• _Exercise directions_:
Lines with "computer": pull these out of the listing below.

━━━━━━━━━━

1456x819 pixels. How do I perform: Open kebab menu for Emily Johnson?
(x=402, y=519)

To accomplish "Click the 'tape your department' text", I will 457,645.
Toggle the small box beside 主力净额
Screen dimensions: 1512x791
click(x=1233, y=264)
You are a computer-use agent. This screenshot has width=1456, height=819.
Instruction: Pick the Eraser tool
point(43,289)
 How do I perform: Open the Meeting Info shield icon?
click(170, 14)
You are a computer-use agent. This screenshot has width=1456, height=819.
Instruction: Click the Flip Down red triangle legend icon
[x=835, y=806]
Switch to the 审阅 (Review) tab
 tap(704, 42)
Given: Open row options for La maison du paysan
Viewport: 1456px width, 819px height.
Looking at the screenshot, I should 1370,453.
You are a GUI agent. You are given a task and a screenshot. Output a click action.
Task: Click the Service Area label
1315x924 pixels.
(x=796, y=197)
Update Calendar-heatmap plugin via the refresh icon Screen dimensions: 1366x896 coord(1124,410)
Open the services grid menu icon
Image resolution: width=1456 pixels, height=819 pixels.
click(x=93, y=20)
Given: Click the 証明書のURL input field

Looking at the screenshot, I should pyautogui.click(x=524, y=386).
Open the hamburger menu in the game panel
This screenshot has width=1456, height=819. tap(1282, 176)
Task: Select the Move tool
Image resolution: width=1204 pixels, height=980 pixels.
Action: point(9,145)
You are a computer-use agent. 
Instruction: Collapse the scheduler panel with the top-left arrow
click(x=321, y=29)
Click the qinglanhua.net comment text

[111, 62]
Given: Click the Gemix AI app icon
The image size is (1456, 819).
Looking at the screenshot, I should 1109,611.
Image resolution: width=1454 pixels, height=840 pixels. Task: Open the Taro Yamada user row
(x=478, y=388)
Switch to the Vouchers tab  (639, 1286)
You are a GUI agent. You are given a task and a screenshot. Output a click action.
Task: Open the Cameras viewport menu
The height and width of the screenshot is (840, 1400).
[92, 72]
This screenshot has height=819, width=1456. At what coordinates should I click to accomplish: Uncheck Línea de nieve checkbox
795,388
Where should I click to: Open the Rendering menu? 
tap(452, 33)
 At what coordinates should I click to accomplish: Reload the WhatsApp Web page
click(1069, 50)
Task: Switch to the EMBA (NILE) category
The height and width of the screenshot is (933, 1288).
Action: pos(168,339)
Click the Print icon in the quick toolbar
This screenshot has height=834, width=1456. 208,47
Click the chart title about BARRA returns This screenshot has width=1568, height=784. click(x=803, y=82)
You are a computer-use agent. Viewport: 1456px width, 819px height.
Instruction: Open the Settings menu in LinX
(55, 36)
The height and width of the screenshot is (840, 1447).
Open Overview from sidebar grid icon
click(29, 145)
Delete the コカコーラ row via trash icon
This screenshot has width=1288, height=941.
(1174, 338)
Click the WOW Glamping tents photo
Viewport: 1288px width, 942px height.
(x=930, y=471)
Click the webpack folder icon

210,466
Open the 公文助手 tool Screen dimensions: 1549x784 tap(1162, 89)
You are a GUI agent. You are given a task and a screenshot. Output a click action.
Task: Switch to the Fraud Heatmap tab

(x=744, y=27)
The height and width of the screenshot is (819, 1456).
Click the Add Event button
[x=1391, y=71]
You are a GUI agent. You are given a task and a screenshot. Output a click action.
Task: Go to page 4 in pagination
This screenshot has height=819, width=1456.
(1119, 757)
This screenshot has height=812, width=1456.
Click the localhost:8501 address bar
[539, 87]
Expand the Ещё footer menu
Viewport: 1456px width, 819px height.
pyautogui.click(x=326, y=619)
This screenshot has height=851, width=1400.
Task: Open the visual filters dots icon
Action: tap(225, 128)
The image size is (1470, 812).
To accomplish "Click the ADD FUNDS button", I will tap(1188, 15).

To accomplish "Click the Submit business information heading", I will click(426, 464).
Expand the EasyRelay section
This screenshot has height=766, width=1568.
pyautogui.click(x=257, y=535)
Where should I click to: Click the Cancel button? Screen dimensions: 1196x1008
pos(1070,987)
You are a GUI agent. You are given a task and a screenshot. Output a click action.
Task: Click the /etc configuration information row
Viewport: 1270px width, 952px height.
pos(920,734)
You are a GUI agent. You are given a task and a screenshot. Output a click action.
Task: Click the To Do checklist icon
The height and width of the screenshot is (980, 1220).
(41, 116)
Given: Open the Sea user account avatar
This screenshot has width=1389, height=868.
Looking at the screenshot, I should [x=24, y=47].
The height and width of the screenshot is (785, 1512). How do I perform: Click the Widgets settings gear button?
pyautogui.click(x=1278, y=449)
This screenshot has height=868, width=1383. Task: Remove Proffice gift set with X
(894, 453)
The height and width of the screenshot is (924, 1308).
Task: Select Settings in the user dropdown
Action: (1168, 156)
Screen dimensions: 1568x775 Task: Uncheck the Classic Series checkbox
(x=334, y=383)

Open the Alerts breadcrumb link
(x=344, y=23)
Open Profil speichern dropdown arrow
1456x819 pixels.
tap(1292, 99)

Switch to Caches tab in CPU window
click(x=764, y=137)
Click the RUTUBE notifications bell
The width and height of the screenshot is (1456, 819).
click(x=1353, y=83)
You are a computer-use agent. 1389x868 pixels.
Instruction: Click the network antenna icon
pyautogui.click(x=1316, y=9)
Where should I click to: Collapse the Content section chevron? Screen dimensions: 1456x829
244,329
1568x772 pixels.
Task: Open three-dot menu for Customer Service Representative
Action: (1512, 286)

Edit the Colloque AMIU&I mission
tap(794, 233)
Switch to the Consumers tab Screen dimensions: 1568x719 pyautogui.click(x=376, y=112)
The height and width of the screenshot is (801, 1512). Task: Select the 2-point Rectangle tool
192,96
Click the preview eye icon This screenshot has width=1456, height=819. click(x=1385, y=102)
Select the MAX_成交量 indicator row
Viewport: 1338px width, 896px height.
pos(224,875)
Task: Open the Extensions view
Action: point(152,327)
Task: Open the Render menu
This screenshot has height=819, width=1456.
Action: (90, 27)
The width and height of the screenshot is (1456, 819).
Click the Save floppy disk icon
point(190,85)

━━━━━━━━━━

• _Solved problem_:
You are a computer-use agent. This screenshot has width=1456, height=819.
You are a computer-use agent. This screenshot has width=1456, height=819.
You are a computer-use agent. 
You are a computer-use agent. Viewport: 1456px width, 819px height.
You are a computer-use agent. 1389x868 pixels.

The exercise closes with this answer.